Source · Select Committees · Public Accounts Committee

Recommendation 14

14 Accepted

Historical choice of private financing for 'fiscal illusion' is not appropriate practice

Conclusion
Historically, private financing was sometimes selected over public financing because it did not increase short-term government borrowing. This kept public sector debt levels down, as the assets were considered off-balance sheet for national accounts purposes. The Office for Budget Responsibility called this a “fiscal illusion”: where the accounting measure does not reflect the true fiscal implications of a transaction.26 We asked the Treasury whether infrastructure financed through Public Private Partnerships should be on or off balance sheet. The Treasury told us that the Green book stipulates that the balance sheet classification of a project should not be a determining factor of whether a particular financing model is chosen and that the focus should be on choosing the correct structure to ensure the project will be delivered well and provide value for money, whether on or off balance sheet.27 Centrally held data on private finance
Government Response Summary
The government states the recommendation is implemented, affirming that its 10 Year Infrastructure Strategy and Green Book appraisals ensure value for money and that financing model selection is project-specific, consistent with the Treasury's existing position.
Government Response Accepted
HM Government Accepted
2.1 The government agrees with the Committee’s recommendation.
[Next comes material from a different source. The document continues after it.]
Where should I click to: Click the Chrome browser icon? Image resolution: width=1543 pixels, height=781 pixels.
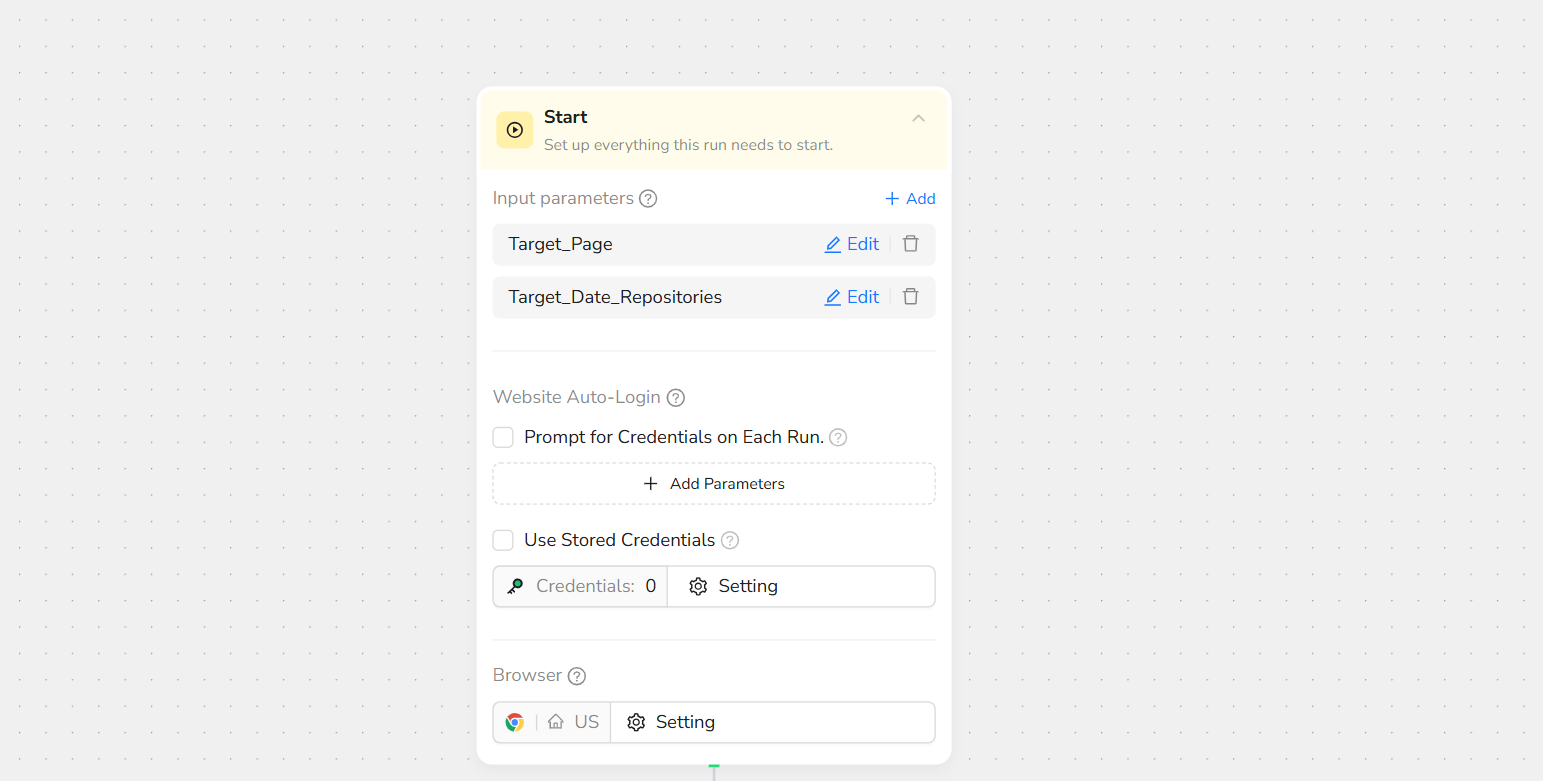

Recommendation implemented 2.2 The government’s 10 Year Infrastructure Strategy sets out several of the main basic models available to deploy private finance into projects, many of which have been and continue to be highly successful in delivering infrastructure investment. 2.3 In general, while some model archetypes might be suitable for different markets or different asset types, the selection of a financing model will be highly dependent on the specifics of a given project (e.g. the risk profile, maturity of technology, and so on). The Treasury's preferred model for any type of infrastructure project is the one that offers the best value for money, and it appraises proposals on a case-by-case basis using the Green Book. 2.4 Contracting authorities should design their model with suitable provisions and appropriate risk transfer based on the specific project at hand ensuring value for money. This means that the appropriate model will often be a bespoke version of an existing basic model. NISTA provides advice and guidance to contracting authorities, and the Treasury teams and NISTA work together to implement the 10 Year Infrastructure Strategy including through considering how private finance can deliver the government’s infrastructure priorities. 2.5 The Treasury evaluates the costs and benefits of alternative options – including financing models – as part of the Business Case process to identify the preferred model for each project and to ensure value for money is achieved for each infrastructure investment.